Hilfreich sei auch, nicht im als Kunde eingeloggten Zustand in Online-Shops zu stöbern. Besser ist es, sich erst beim Kauf an der Kasse anzumelden. Als angemeldeter Nutzer kann der Online-Händler die Kaufvorlieben sonst problemlos analysieren und die Preise entsprechend anpassen.

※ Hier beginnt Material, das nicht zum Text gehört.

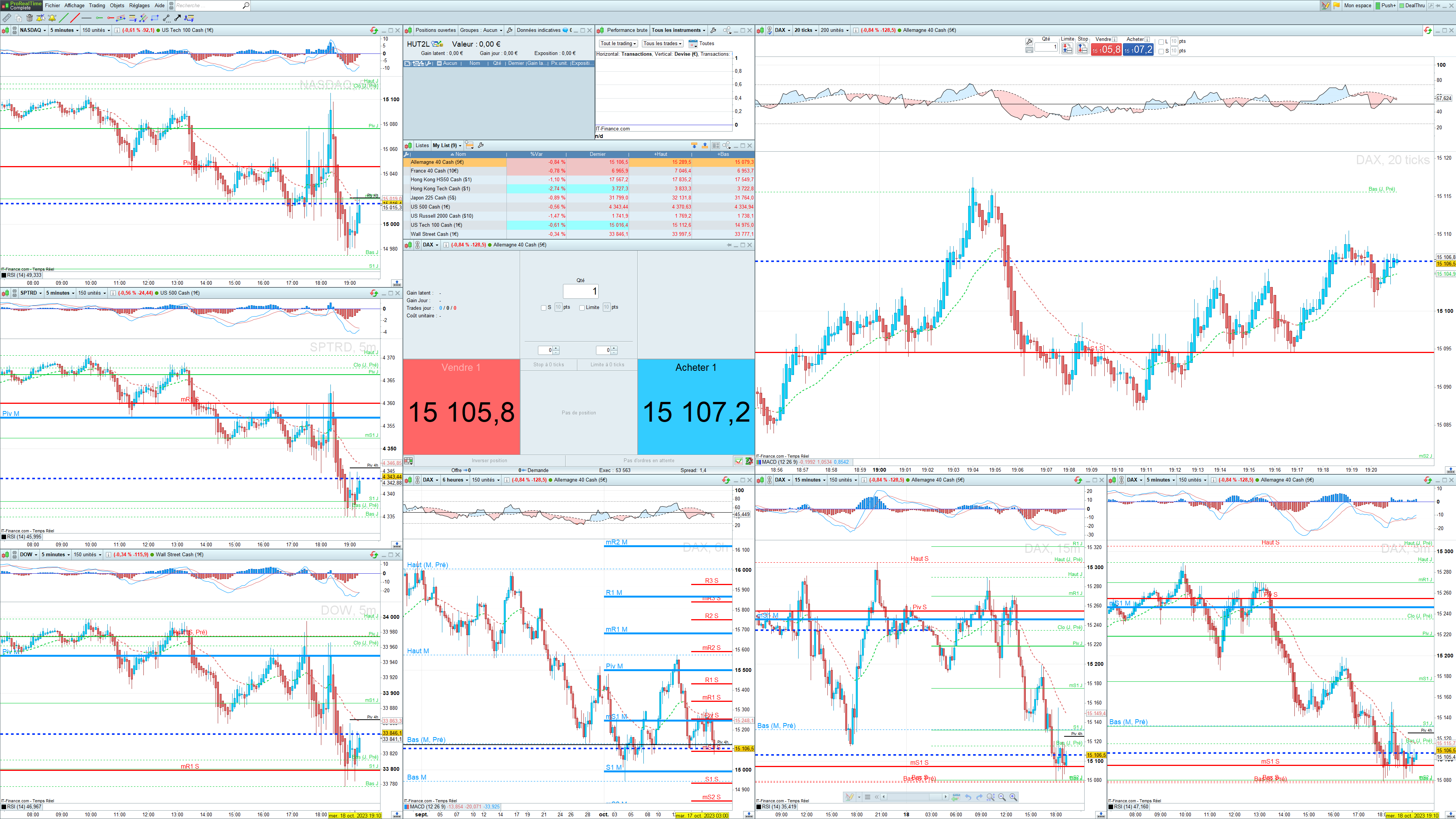Open the Réglages menu

[x=139, y=6]
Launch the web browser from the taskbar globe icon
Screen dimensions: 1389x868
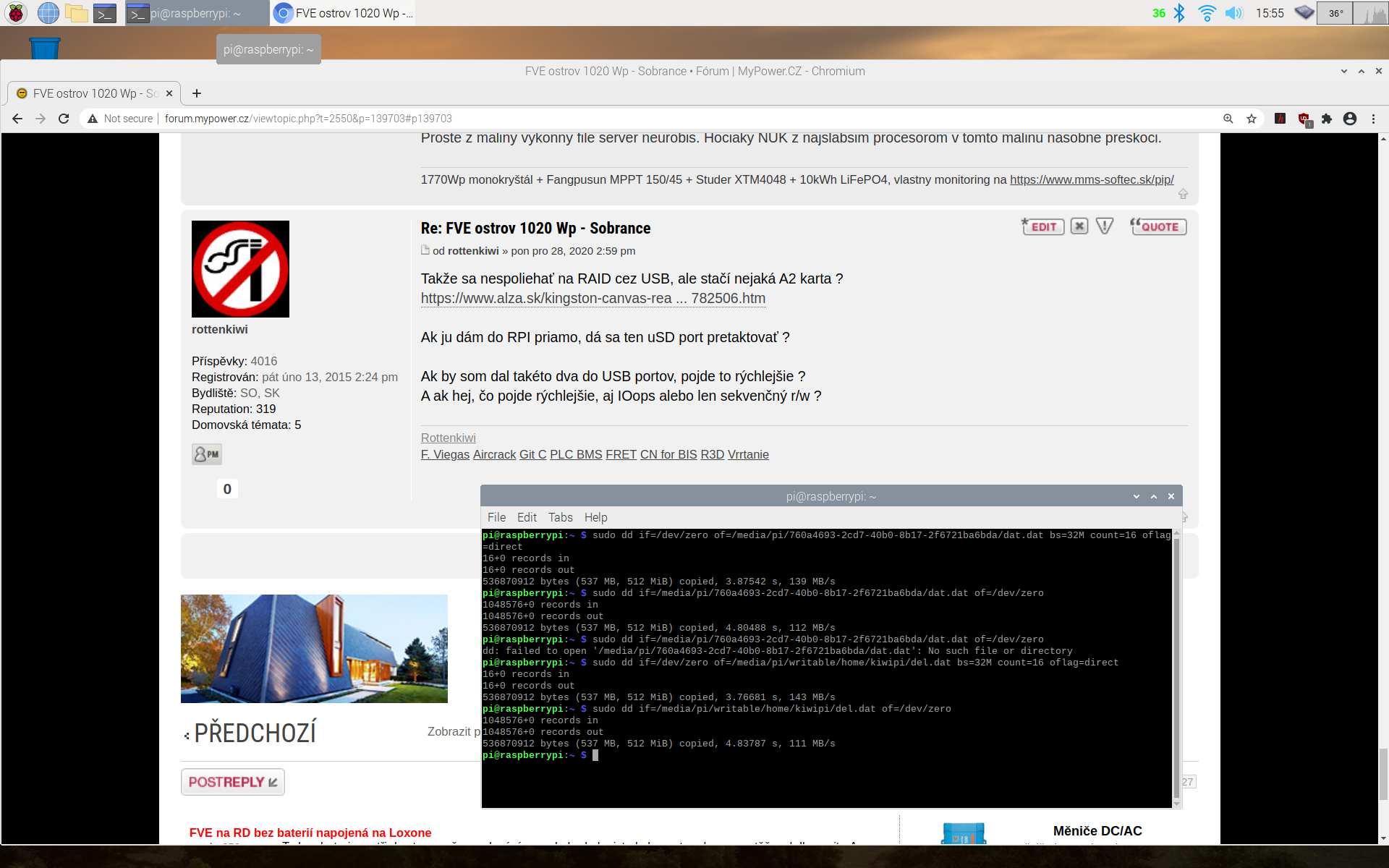point(48,13)
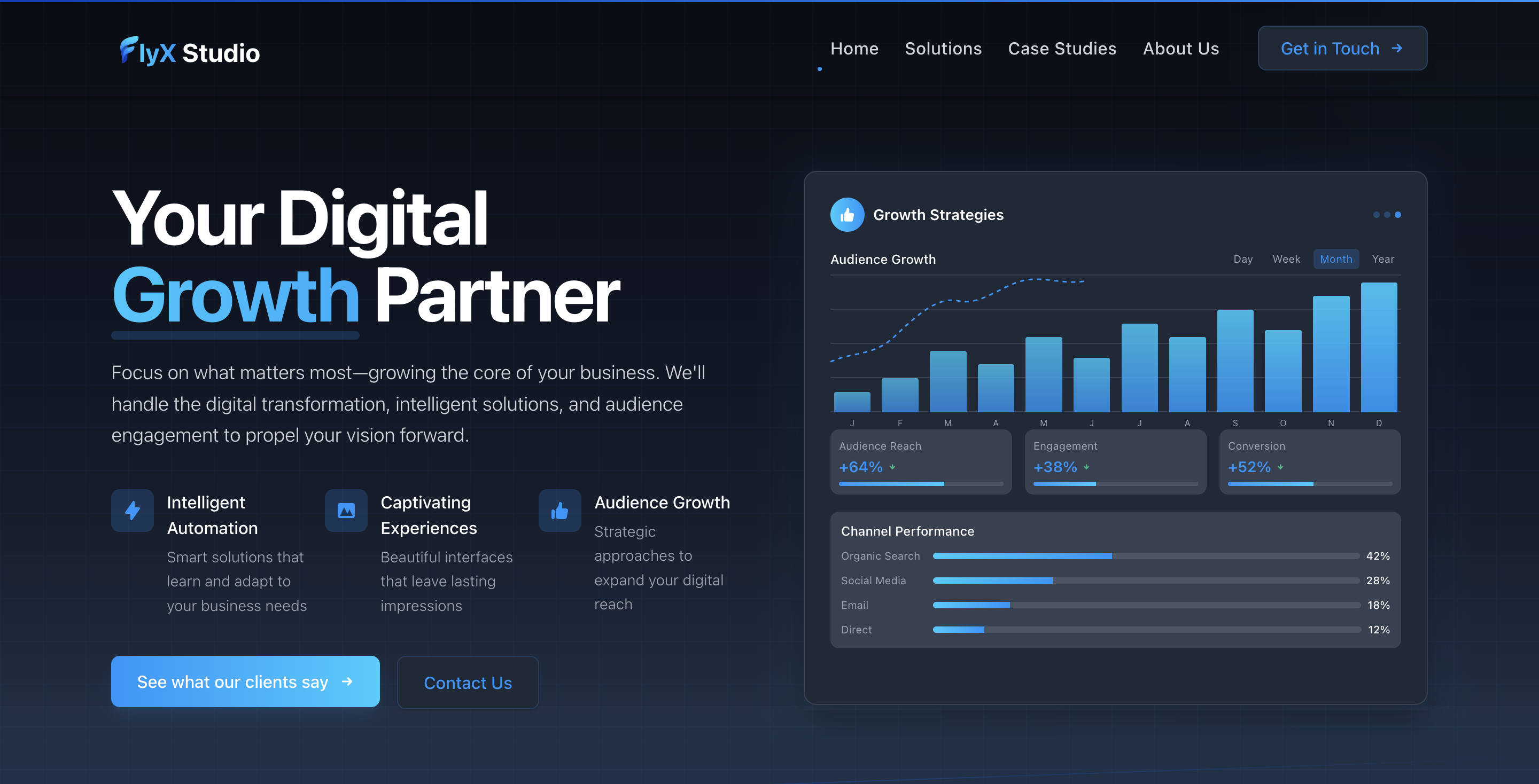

Wer mit dem Smartphone oder Tablet einkauft, sollte den Preis noch einmal über den Browser am PC oder Laptop checken. „Preisunterschiede können häufig auch vom verwendeten Endgerät abhängen“, so die Verbraucherzentrale. Über die IP-Adresse bekommt der Online-Händler unter anderem Hinweise über die Herkunft des Kunden. Algorithmen können hieraus Rückschlüsse auf Ihre Finanzkraft ableiten. Kommen ein Käufer aus einer wohlhabenden Region, ist es möglich, dass er mehr bezahlen muss als Käufer aus finanzschwachen Regionen.

Die Verbraucherzentralen kritisieren die Experimente der Online-Händler: Die fehlende Preis-Transparenz im Netz lasse das Vertrauen der Kunden schwinden. Am Ende könne sich der Onlinehandel mit seinen Preisexperimenten so selbst schaden. Denn Preis-Studien zeigten: Fast ein Drittel der Kunden empfindet einen Händler, der seine Preise ständig ändert, als weniger zuverlässig und kauft beim nächsten Mal mitunter woanders. Allerdings könnten sich Preisschwankungen zukünftig durch eine verstärkte automatisierte dynamische Preissetzung sogar noch intensivieren, fürchtet die Verbraucherzentrale. Dann müssten Verbraucher – ähnlich wie Börsenhändler – fallende und steigende Preise noch intensiver in den Blick nehmen, was den Zeitaufwand für einen Preisvergleich deutlich erhöhen kann.